● **Task statement**
Provide the data again exactly, including every line that follows.
━━ Data for this exercise ━━
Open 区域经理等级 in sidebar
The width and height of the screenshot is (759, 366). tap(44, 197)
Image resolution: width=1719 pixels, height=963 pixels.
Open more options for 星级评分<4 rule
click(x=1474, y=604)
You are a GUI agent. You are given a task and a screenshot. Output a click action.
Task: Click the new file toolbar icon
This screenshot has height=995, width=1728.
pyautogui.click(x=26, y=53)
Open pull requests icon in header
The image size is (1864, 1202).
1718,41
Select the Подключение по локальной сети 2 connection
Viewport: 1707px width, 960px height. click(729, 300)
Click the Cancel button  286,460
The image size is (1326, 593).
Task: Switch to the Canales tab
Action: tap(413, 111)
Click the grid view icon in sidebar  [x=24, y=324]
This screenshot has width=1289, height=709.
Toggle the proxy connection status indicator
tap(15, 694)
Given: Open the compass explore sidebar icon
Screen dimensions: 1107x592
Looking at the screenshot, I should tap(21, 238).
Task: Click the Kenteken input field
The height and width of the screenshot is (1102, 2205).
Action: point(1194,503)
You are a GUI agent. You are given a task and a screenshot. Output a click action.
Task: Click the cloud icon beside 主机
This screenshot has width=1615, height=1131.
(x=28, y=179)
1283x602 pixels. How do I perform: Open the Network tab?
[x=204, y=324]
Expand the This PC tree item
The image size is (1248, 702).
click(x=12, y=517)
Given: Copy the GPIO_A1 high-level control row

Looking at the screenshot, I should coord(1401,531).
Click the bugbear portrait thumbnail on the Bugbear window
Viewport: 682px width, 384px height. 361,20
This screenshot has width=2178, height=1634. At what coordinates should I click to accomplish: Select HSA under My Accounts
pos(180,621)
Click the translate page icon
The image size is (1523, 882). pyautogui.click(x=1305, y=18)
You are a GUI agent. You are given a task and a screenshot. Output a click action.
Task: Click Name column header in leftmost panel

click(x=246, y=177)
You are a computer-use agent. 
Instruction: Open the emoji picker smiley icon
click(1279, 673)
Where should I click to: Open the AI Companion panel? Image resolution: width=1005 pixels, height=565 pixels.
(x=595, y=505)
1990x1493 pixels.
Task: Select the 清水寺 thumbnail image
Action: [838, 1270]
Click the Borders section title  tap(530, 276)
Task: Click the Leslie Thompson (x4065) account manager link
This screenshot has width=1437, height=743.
━━━
● **Your response**
Open 区域经理等级 in sidebar
The width and height of the screenshot is (759, 366). tap(44, 197)
Image resolution: width=1719 pixels, height=963 pixels.
Open more options for 星级评分<4 rule
click(x=1474, y=604)
You are a GUI agent. You are given a task and a screenshot. Output a click action.
Task: Click the new file toolbar icon
This screenshot has height=995, width=1728.
pyautogui.click(x=26, y=53)
Open pull requests icon in header
The image size is (1864, 1202).
1718,41
Select the Подключение по локальной сети 2 connection
Viewport: 1707px width, 960px height. click(729, 300)
Click the Cancel button  286,460
The image size is (1326, 593).
Task: Switch to the Canales tab
Action: tap(413, 111)
Click the grid view icon in sidebar  [x=24, y=324]
This screenshot has width=1289, height=709.
Toggle the proxy connection status indicator
tap(15, 694)
Given: Open the compass explore sidebar icon
Screen dimensions: 1107x592
Looking at the screenshot, I should tap(21, 238).
Task: Click the Kenteken input field
The height and width of the screenshot is (1102, 2205).
Action: point(1194,503)
You are a GUI agent. You are given a task and a screenshot. Output a click action.
Task: Click the cloud icon beside 主机
This screenshot has width=1615, height=1131.
(x=28, y=179)
1283x602 pixels. How do I perform: Open the Network tab?
[x=204, y=324]
Expand the This PC tree item
The image size is (1248, 702).
click(x=12, y=517)
Given: Copy the GPIO_A1 high-level control row

Looking at the screenshot, I should coord(1401,531).
Click the bugbear portrait thumbnail on the Bugbear window
Viewport: 682px width, 384px height. 361,20
This screenshot has width=2178, height=1634. At what coordinates should I click to accomplish: Select HSA under My Accounts
pos(180,621)
Click the translate page icon
The image size is (1523, 882). pyautogui.click(x=1305, y=18)
You are a GUI agent. You are given a task and a screenshot. Output a click action.
Task: Click Name column header in leftmost panel

click(x=246, y=177)
You are a computer-use agent. 
Instruction: Open the emoji picker smiley icon
click(1279, 673)
Where should I click to: Open the AI Companion panel? Image resolution: width=1005 pixels, height=565 pixels.
(x=595, y=505)
1990x1493 pixels.
Task: Select the 清水寺 thumbnail image
Action: [838, 1270]
Click the Borders section title  tap(530, 276)
Task: Click the Leslie Thompson (x4065) account manager link
This screenshot has width=1437, height=743.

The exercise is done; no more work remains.